INSTRUCTIONS TO FOLLOW
Could you transcribe every record below exactly as written, excluding the pictures?

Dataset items
§
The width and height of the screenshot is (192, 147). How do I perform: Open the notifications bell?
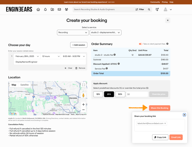click(x=45, y=10)
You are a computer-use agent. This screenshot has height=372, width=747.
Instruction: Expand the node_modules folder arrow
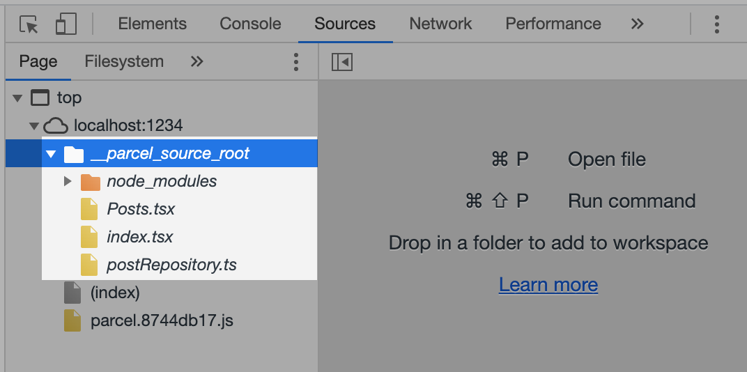tap(68, 182)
§
EXERCISE RESULT
The width and height of the screenshot is (192, 147). How do I perform: Open the notifications bell?
click(x=45, y=10)
You are a computer-use agent. This screenshot has height=372, width=747.
Instruction: Expand the node_modules folder arrow
tap(68, 182)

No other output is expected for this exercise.